O procurador-chefe da PRT de Alagoas enumera os problemas verificados na Usina Seresta. "Encontramos trabalhadores sem óculos de proteção, expostos à lesão nos olhos e até à perda da visão, pesagem feita com balanças artesanais, abrigos inadequados para as refeições e EPIs desgastados". Acrescenta também que foi constatada a inexistência de barracas sanitárias numa das frentes de trabalho e critica o não-pagamento das horas de percurso. A inspeção na usina da família do governador não contou com presença do grupo móvel do MTE.

Para Cariolando Guimarães, a condição de trabalho na usina "não é de excelência, mas é igual ao Brasil inteiro". Ele garante que a usina possui 40 barracas sanitárias. "De repente, um preguiçoso pode ter esquecido de armar alguma", explica. Afirma ainda que as novas balanças já tinham sido adquiridas, mas ainda não haviam chegado no momento da fiscalização.

Ele critica a decisão da força-tarefa de mover ações contra todas as usinas fiscalizadas. Segundo ele, essa atitude "igualou", por exemplo, a situação encontrada na Laginha, onde foram resgatados 53 trabalhadores em situação degradante, às condições verificadas Seresta, que teria apresentado "falhas pequenas". "Não houve critério", reclama. A Laginha, que fica em União dos Palmares (AL), pertence ao adversário político João Lyra (PTB), candidato derrotado ao governo do Estado e um dos maiores usineiros do país.

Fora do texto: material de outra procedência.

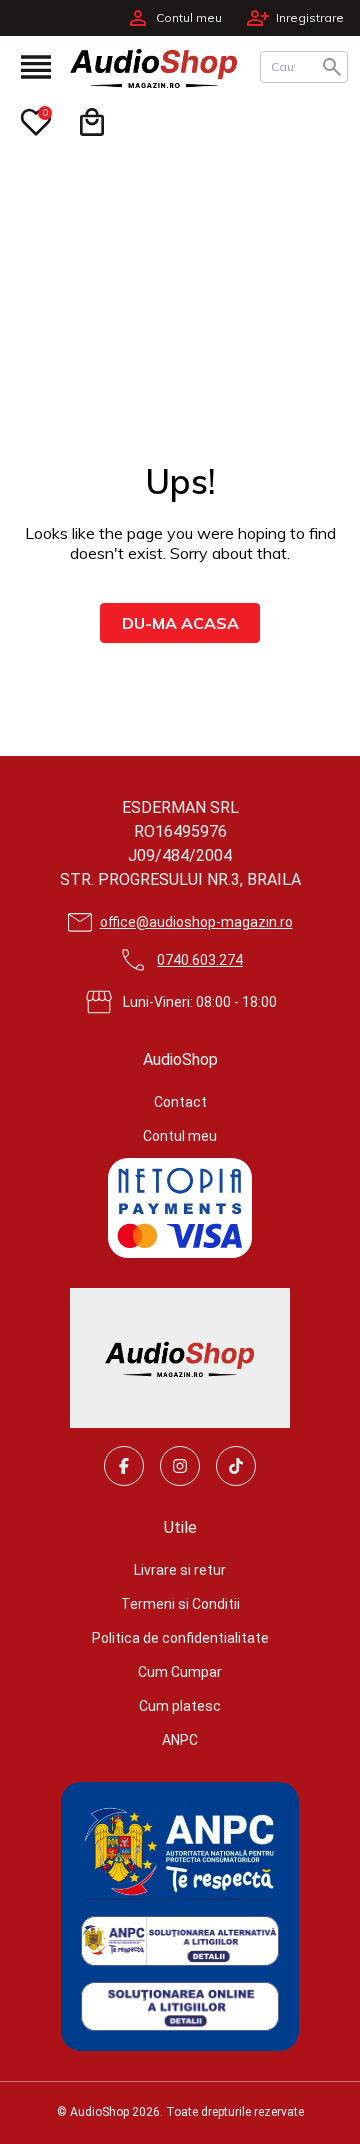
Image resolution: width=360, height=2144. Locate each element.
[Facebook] (124, 1466)
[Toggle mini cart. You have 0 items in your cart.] (92, 122)
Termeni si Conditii (180, 1604)
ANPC (180, 1740)
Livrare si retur (180, 1570)
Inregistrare (310, 17)
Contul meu (189, 17)
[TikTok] (236, 1466)
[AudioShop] (160, 67)
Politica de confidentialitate (180, 1638)
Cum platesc (180, 1706)
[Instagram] (180, 1466)
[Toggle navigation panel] (36, 67)
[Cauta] (332, 67)
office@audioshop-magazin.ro (196, 922)
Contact (180, 1102)
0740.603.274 (200, 960)
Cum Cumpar (180, 1672)
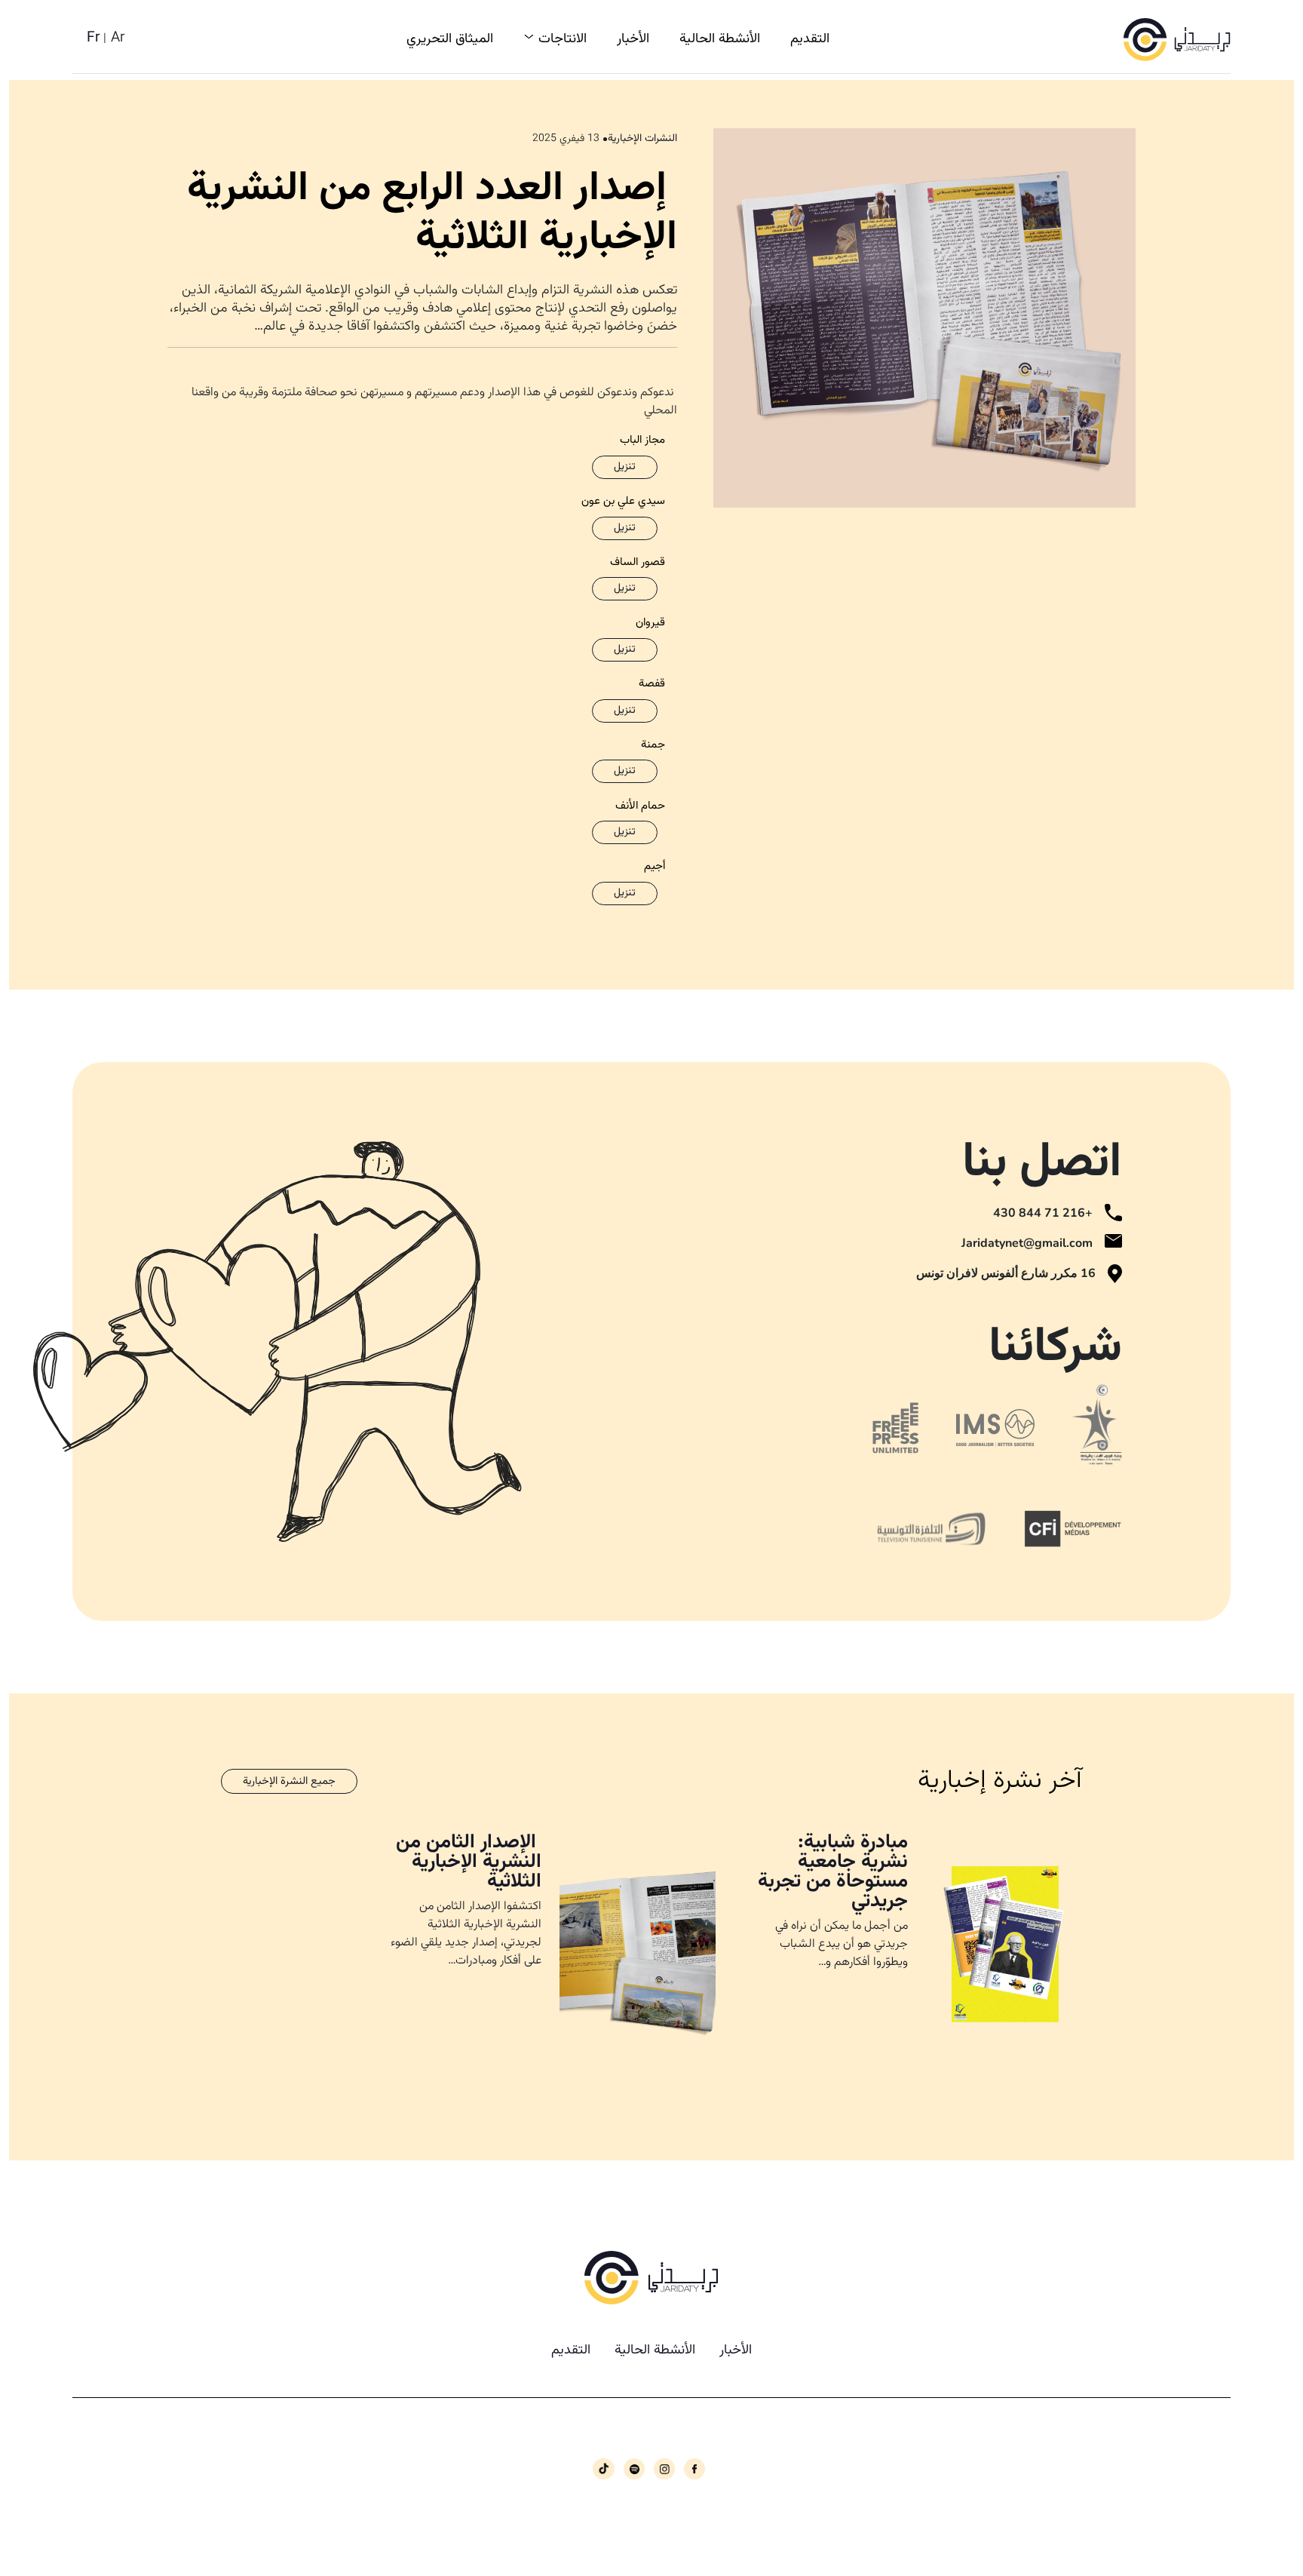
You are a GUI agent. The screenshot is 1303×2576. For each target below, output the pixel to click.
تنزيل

"O problema é que o governador é um dos sócios", argumenta o consultor da Usina Seresta, fundada em 1973. "Ele (Teotonio Vilela) sempre liga para a empresa e pergunta se está tudo bem", adiciona Cariolando.

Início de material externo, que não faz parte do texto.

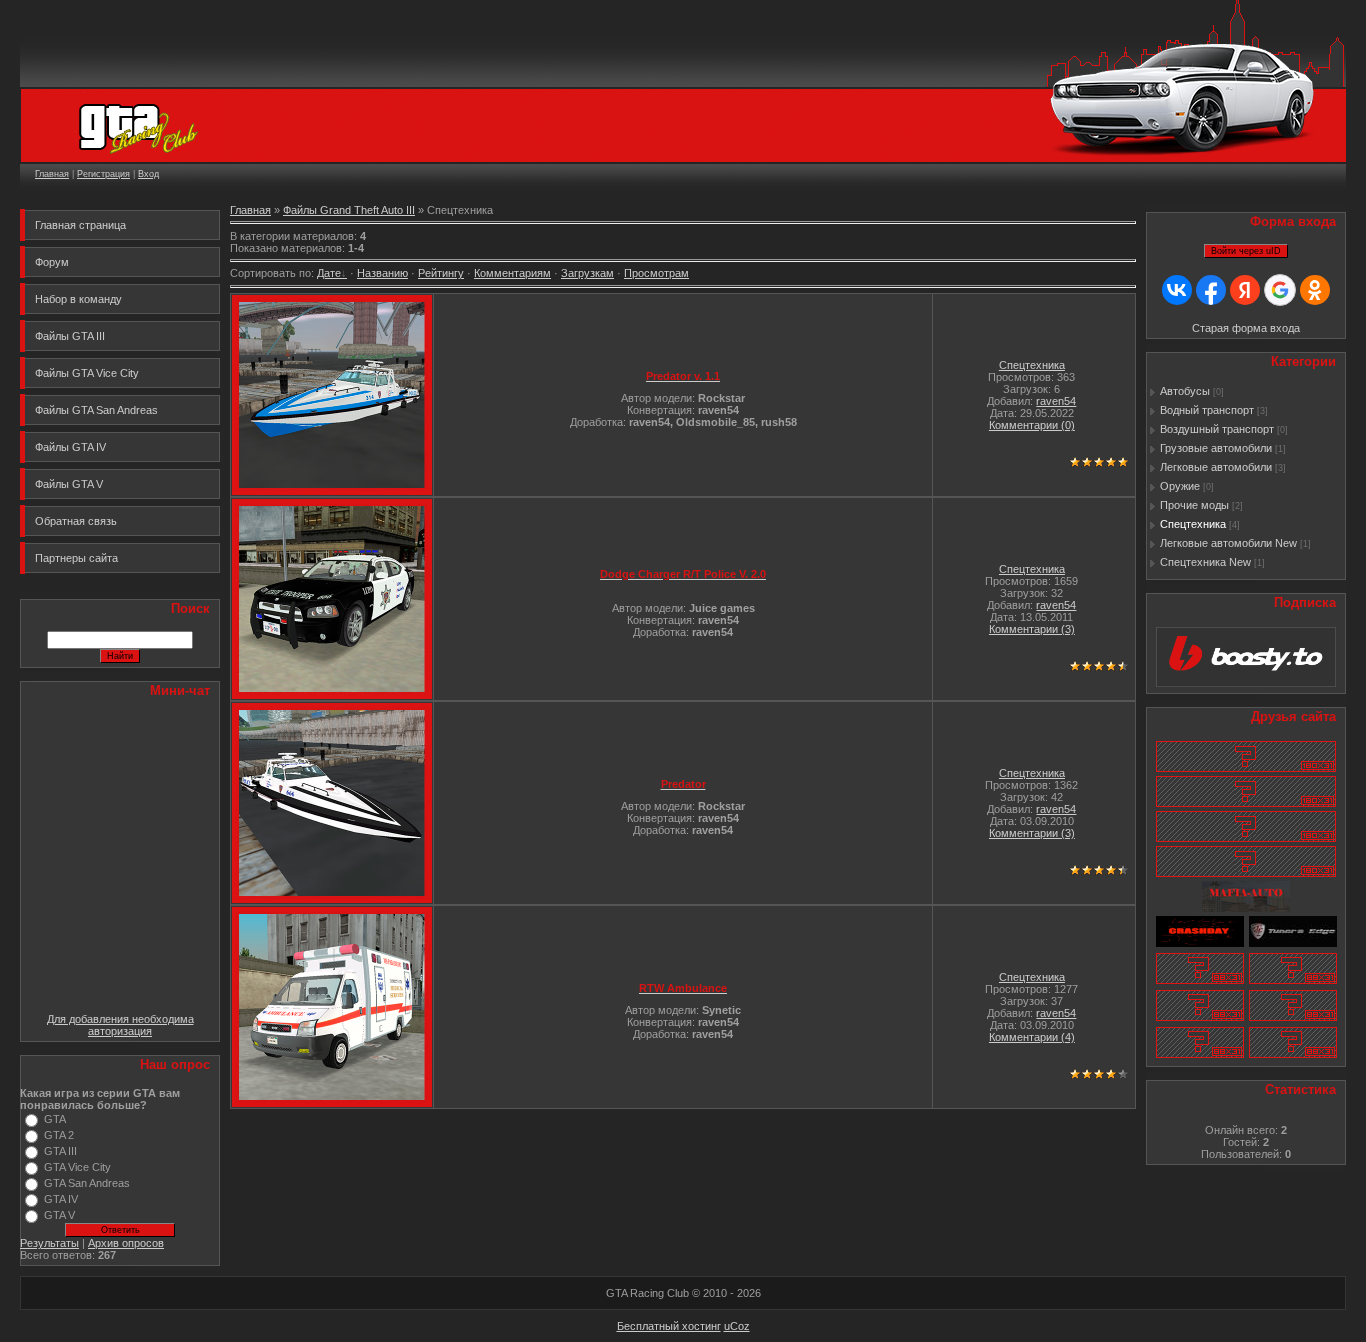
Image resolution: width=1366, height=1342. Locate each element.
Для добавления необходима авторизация (120, 1025)
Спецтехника (1032, 365)
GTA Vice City (77, 1167)
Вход (148, 174)
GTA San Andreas (87, 1183)
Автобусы (1185, 391)
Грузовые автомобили (1216, 448)
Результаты (49, 1243)
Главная (52, 174)
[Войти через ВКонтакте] (1177, 290)
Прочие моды (1194, 505)
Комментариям (512, 273)
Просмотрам (656, 273)
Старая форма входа (1246, 328)
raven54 (1056, 401)
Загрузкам (587, 273)
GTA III (60, 1151)
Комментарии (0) (1032, 425)
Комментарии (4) (1032, 1037)
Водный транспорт (1207, 410)
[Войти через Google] (1280, 290)
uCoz (737, 1326)
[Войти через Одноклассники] (1315, 290)
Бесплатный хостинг (669, 1326)
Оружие (1180, 486)
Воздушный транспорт (1217, 429)
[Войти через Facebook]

A Repórter Brasil entrou em contato com a assessoria do governador de Alagoas e foi informada que ele prefere não se manifestar sobre o assunto, pois teria se afastado da administração da usina desde o primeiro mandato como senador, obtido em 1986. A reportagem também solicitou um pedido de entrevista com o irmão do governador, Elias Vilela, que cuida da administração da fazenda. Não houve resposta até o fechamento desta matéria.

Pressão internacional
A produção de açúcar e álcool é a principal atividade econômica privada de Alagoas. Cerca de 17% do território do Estado está ocupado com a produção da cana. Para garantir o cumprimento das normas em todas as usinas da região, os procuradores também confiam na pressão internacional. A apresentação do relatório na OIT, no final do mês, é considerado um momento estratégico. "O dossiê é composto pelos relatórios das inspeções nas usinas, mostrando todas as irregularidades encontradas, com depoimentos, fotos e balanço das ações que nós ajuizamos", explica Rodrigo Alencar.

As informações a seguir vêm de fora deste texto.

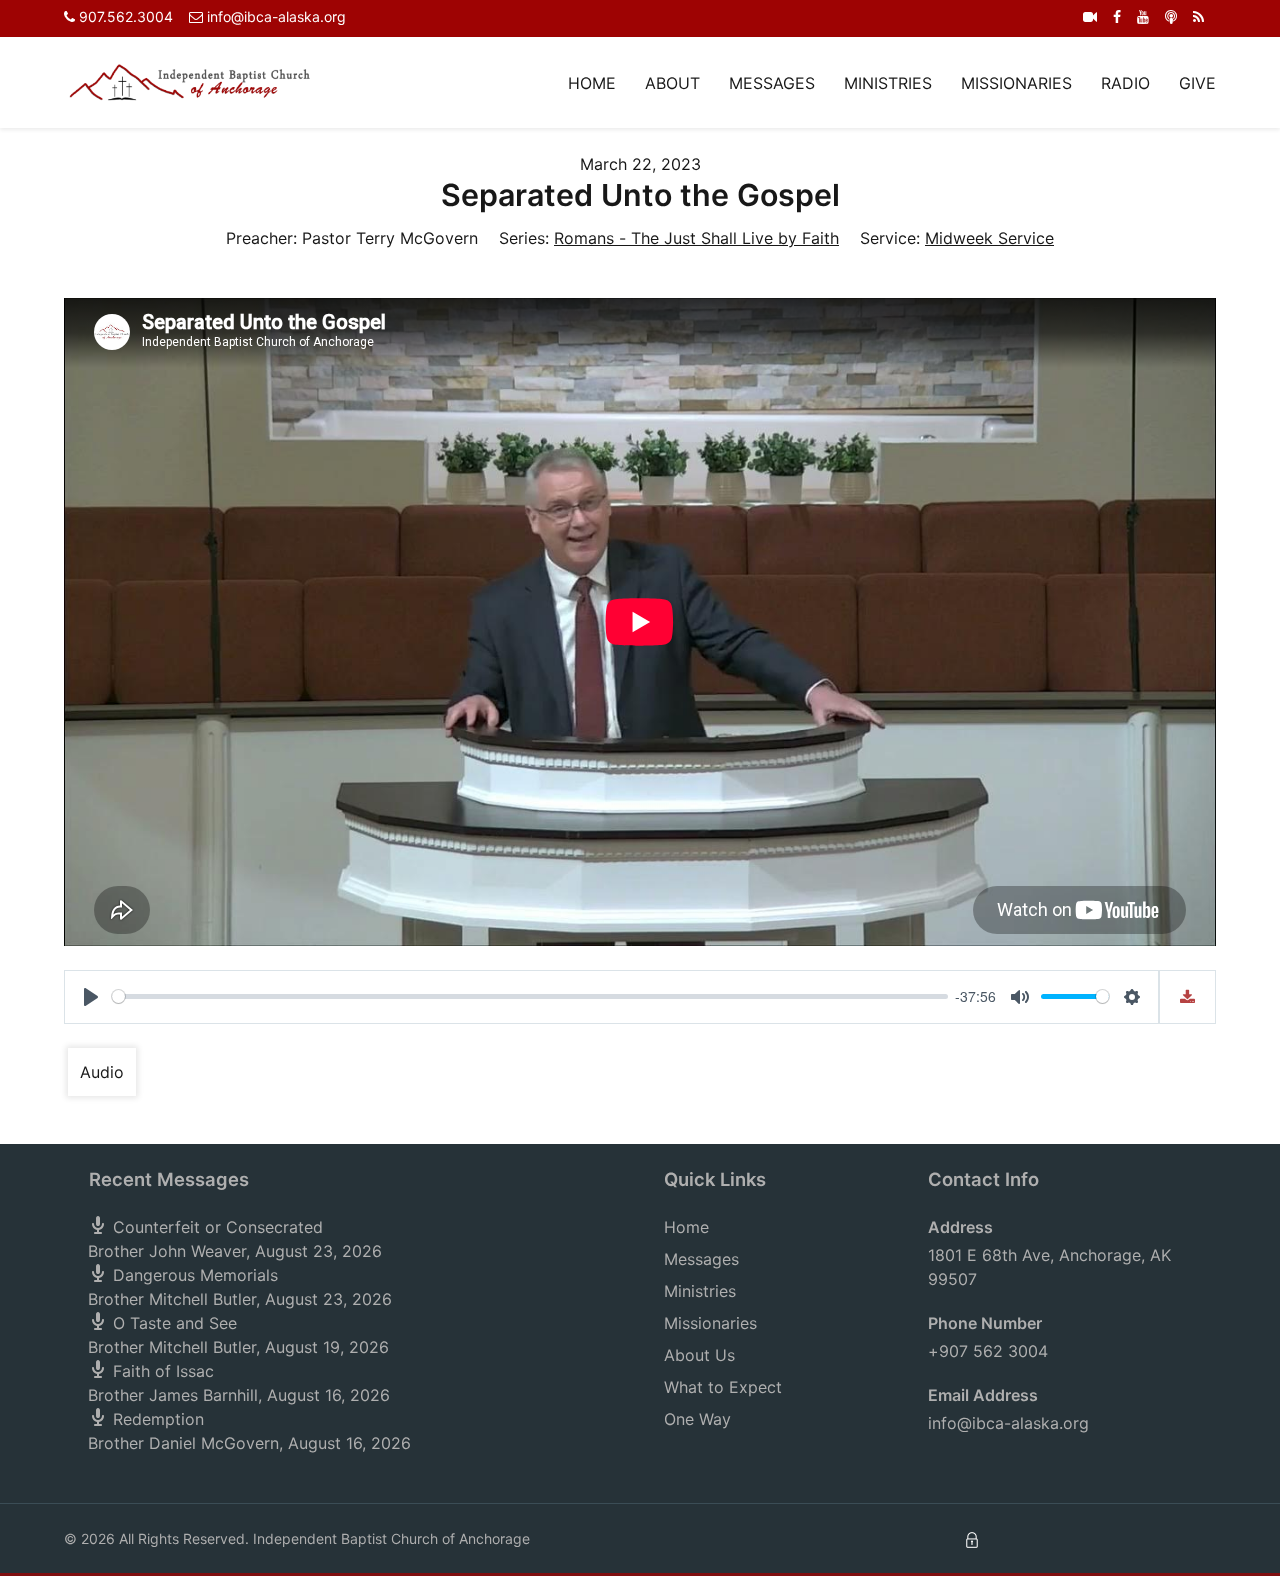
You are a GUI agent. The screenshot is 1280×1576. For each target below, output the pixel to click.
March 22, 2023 (640, 164)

Já Antônio Vitorino, presidente da Federação dos Trabalhadores na Agricultura no Estado de Alagoas (Fetag/AL), alerta sobre a necessidade de uma fiscalização contínua. Ele acredita que o cumprimento das exigências ainda não está assegurado. "O pessoal da cana sempre descumpriu certas determinações. Todo ano nós vamos para a mesa de negociação. Há concordância de todos. Mas, na prática, quase ninguém cumpre".

Segundo ele, "se a convenção coletiva de trabalho fosse cumprida, já seria um grande avanço". Antônio Vitorino afirma que há dificuldades de negociação em alguns pontos críticos, como a definição do valor da tonelada de cana a ser cortada, a melhoria necessária nas condições de transportes e a garantia de água potável e assistência médica aos trabalhadores.